Ulises y Fabio actúan con rapidez y poco les falta en la recolección de los
materiales que suministra la naturaleza. La festividad derrocha whisky, ritmos,
escotes, caballeros de smoking, mesoneros de librea. “Nuestra capital se lo
merece todo”, sentencia un burócrata invitado.
Ulises y Fabio
terminan la rústica embarcación y después de admirarla como si fuese una
obra para predestinados, se lanzan con ella a los meandros del río. En Caracas,
según la radio, están por culminar los actos del festejo: hay conciertos al
aire libre y exposiciones de imágenes imponentes. Los dos rebeldes lidian
contra las ondas acuosas y las espiras profundas, y por fin alcanzan la
otra orilla. Después, reposan el triunfo sobre un lecho de selva, esconden la
balsa y retoman el camino. Es sábado 29 de julio de 1967, principia la noche.
Las radiodifusoras
acometen el recuento de la conmemoración, ¡lástima que haya finalizado! Ulises
y Fabio vislumbran la presencia del ejército y aceleran la marcha. Suena
en el transistor una cantata de Bach, los perros de presa ladran escarnios de
proximidad. Bruscamente, la radio se disloca y paraliza. Fabio inquiere con un
gesto; “No sé qué ocurre”, responde Ulises. Los minutos consolidan el silencio,
la lejanía. Al compás del asombro, los locutores van revelando la tragedia: un
terremoto de 6,5 en la escala de Richter con epicentro marítimo, devastó en 35
segundos la zona este de Caracas y parte del litoral central. Ulises y Fabio,
ajenos al cerco de los militares, se sientan sobre unas piedras para
enfrentarse al estupor de la noticia.

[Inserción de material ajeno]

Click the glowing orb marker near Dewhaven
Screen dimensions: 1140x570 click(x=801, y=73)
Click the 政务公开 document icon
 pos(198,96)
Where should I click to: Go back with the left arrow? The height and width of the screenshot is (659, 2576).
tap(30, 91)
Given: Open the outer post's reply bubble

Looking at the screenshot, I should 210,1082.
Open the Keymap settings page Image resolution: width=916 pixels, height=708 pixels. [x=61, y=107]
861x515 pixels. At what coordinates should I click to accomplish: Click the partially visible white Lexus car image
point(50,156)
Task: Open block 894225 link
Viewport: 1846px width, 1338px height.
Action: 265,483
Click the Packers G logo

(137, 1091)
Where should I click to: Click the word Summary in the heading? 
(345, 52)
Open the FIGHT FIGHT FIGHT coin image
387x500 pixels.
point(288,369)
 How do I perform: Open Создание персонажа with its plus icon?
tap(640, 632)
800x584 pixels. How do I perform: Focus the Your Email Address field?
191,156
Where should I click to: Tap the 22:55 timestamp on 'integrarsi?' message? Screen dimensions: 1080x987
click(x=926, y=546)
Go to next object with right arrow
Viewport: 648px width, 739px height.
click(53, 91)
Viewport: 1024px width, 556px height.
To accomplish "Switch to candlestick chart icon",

La Cruz Roja calcula más de 300 muertos,
alrededor de 3500 heridos y desaparecidos, y enormes pérdidas materiales. Ambos
guerrilleros se miran con tribulación de pupilas, los sabuesos extreman sus
dientes de batalla, una culebra se agita en medio de la hojarasca. “Las
urbanizaciones que sufrieron mayores daños son Altamira y Los Palos Grandes”,
determina un periodista; Ulises tiembla en la hondonada del corazón porque su
esposa Aurelia y su pequeño hijo Leonardo viven en Los Palos Grandes: décimo
piso, número 106, residencias Coral. “No te preocupes, amigo”, le dice
Fabio volteando hacia la lluvia del cielo. Los castrenses estrechan la
cercanía, entonan cánticos persecutorios, maldicen en la oscuridad. Cadena
nacional: el Gobernador de Caracas habla para lamentar la catástrofe y
suministrar la primera lista de víctimas. Ulises oye con nerviosa atención los
nombres y lugares; la lista es larga, demoledora, apocalíptica, Ulises no cree
lo que escucha, tiembla en estremecimientos, se asfixia de aires
terribles; el Gobernador repite, no hay duda posible, Ulises se
abruma en un dolor preciso, ¡Amelia y Leonardo están entre los caídos! Su grito
único atraviesa la montaña, el camarada Fabio lo abraza en solitario.